Problem - Start at the line with "Click the SERVEL logo" in the records below, stop at the line with "Given: Open the alert info icon in header", and return every line in that span exactly, the two end lines included.

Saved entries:
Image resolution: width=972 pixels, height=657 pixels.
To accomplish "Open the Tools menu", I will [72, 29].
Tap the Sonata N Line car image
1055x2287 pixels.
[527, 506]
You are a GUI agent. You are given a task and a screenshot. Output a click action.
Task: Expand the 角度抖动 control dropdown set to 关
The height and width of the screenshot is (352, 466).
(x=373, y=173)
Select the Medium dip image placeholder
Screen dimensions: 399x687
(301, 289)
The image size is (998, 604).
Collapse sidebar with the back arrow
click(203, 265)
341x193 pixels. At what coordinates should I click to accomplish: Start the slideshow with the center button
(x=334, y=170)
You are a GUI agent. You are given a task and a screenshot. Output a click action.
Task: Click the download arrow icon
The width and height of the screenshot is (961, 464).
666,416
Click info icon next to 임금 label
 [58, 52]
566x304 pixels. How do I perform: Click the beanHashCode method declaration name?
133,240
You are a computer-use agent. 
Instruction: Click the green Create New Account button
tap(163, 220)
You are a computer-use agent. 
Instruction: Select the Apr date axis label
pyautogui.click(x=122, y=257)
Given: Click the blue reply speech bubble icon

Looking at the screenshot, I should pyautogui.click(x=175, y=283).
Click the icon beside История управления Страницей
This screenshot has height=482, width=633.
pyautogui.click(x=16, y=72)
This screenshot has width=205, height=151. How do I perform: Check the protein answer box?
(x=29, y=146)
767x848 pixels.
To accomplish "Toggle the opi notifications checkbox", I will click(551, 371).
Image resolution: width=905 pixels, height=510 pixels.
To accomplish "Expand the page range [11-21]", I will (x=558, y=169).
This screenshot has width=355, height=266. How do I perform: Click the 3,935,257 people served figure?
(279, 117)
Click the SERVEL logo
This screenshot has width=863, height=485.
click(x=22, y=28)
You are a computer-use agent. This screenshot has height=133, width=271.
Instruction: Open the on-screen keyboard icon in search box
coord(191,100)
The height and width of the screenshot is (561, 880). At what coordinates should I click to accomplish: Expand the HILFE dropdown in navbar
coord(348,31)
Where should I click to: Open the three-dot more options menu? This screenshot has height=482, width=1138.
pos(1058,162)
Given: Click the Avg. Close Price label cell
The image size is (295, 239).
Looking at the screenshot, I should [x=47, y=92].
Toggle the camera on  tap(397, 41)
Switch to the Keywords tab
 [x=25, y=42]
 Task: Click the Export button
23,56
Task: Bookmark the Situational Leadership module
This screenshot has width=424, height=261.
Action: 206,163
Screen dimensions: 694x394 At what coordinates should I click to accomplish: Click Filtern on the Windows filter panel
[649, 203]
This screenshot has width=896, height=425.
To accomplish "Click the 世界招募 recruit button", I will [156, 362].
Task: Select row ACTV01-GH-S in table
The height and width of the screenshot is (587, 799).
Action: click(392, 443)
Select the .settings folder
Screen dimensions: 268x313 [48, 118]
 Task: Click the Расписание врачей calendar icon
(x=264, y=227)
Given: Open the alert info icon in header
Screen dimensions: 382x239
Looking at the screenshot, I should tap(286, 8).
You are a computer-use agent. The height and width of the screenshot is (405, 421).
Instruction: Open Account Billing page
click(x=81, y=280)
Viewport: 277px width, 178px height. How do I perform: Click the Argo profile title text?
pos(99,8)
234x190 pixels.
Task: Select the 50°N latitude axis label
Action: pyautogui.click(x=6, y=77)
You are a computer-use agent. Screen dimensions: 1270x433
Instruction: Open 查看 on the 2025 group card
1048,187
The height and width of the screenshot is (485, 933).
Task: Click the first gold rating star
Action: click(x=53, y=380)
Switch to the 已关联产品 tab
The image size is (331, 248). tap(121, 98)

Your solution -
Click the SERVEL logo
This screenshot has width=863, height=485.
click(x=22, y=28)
You are a computer-use agent. This screenshot has height=133, width=271.
Instruction: Open the on-screen keyboard icon in search box
coord(191,100)
The height and width of the screenshot is (561, 880). At what coordinates should I click to accomplish: Expand the HILFE dropdown in navbar
coord(348,31)
Where should I click to: Open the three-dot more options menu? This screenshot has height=482, width=1138.
pos(1058,162)
Given: Click the Avg. Close Price label cell
The image size is (295, 239).
Looking at the screenshot, I should [x=47, y=92].
Toggle the camera on  tap(397, 41)
Switch to the Keywords tab
 [x=25, y=42]
 Task: Click the Export button
23,56
Task: Bookmark the Situational Leadership module
This screenshot has width=424, height=261.
Action: 206,163
Screen dimensions: 694x394 At what coordinates should I click to accomplish: Click Filtern on the Windows filter panel
[649, 203]
This screenshot has width=896, height=425.
To accomplish "Click the 世界招募 recruit button", I will [156, 362].
Task: Select row ACTV01-GH-S in table
The height and width of the screenshot is (587, 799).
Action: click(392, 443)
Select the .settings folder
Screen dimensions: 268x313 [48, 118]
 Task: Click the Расписание врачей calendar icon
(x=264, y=227)
Given: Open the alert info icon in header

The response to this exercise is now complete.